Parliament chairman Sylvestre Ntibantunganya told Burundians in a
broadcast on state radio: It is extremely sad for all of us and we are
stunned. It's painful for all of us, but we must not lose our heads at
this trying moment of extreme grief.
Prime Minister Anatole Kanyenkiko said: Our people must remain calm,
and go about their work as normal.
Ntibantunganya, widely seen as a favourite successor to Ntaryamira,
said the government set up an emergency committee to deal with the
crisis and was investigating the killings on Wednesday night.
Ntaryamira, 38, President Juvenal Habyarimana of neighbouring Rwanda,
and two Burundi ministers were among those killed when their plane was
hit by at least two rockets fired by unidentified attackers as it
approached the Rwandan capital of Kigali.
According to the constitution, Ntibantunganya is expected to become
interim president until a fresh poll to replace Ntaryamira, who
succeeded Burundi's first democratically elected president after he was
killed by renegade troops in October.
Ntaryamira was installed in January as successor to slain president
Melchior Ndadaye amid a wave of tribal slaughter between the Hutu
majority and Tutsi minority unleashed by his killing.

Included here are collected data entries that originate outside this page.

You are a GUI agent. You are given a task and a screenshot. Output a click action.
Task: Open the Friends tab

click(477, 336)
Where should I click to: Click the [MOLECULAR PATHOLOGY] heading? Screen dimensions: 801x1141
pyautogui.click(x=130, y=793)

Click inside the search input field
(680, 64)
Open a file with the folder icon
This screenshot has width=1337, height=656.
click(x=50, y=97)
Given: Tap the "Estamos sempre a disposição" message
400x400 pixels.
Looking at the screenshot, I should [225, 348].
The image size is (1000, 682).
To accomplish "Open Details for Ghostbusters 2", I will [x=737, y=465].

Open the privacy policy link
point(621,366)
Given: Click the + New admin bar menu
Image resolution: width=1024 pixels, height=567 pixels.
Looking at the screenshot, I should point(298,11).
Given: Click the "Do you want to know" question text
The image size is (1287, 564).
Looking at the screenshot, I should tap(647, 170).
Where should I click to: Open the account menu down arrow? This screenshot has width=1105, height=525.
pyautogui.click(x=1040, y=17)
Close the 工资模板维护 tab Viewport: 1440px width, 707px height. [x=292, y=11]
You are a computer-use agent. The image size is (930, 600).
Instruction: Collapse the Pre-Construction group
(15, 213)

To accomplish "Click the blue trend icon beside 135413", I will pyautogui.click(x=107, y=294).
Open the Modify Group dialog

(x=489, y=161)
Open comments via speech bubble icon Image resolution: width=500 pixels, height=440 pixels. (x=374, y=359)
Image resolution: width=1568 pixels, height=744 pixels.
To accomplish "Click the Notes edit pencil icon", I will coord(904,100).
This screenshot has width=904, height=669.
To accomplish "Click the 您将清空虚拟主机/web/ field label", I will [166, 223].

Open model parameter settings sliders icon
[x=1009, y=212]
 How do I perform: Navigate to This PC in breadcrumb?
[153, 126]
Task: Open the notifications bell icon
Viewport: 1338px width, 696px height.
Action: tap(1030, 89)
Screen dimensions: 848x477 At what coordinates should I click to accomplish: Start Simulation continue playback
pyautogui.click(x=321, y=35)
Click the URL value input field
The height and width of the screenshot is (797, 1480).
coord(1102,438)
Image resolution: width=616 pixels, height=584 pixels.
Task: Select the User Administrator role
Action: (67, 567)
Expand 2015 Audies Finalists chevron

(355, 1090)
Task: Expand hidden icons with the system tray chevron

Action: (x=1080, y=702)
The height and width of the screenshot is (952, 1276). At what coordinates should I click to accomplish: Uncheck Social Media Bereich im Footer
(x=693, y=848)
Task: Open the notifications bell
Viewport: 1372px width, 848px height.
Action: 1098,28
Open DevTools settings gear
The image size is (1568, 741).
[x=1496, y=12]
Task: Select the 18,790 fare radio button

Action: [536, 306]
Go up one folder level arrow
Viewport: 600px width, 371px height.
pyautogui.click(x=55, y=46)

An independent commission estimated up to 50,000 people were killed.
Diplomats said the Burundian capital of Bujumbura and the countryside
remained largely peaceful on Thursday.
Calm prevails. People are in the streets and at the markets -- but in
some cases civilians have not reported to work, awaiting for fresh
developments,
an African diplomat said.
Diplomats said they feared the killing of the two presidents might set
off a new outbreak of tribal slaughter in Burundi and neighbouring
Rwanda, bedevilled for decades by Hutu-Tutsi savagery.
Diplomats said the deaths of the two presidents came at the worst
possible time because both states were making renewed efforts with
international help to put a stop to the killings.
It's extremely volatile, catastrophic. No one really knows what will
happen, its scary,
one diplomat said.
The deep rivalries between the Hutu majority in Rwanda and Burundi and
the Tutsi minority have given tiny central African states bloody
histories since before independence in 1962.
The plane was returning both Hutu leaders from a peace summit in
Tanzania to build popular support in the fragile Ntaryamira government
and break deadlock in Rwanda blocking implementation of a pact to end
civil war.
A week of clashes and massacres in northeastern suburbs of Bujumbura
between the Tutsi-dominated army and mostly Hutu gunmen late last month
killed hundreds of people and drove tens of thousands from their homes.
The Hutu, a Bantu people, account for an estimated 85 per cent of the
estimated 5.6 million population. The Tutsi, feudal overlords before
colonial days, make up less than 15 per cent.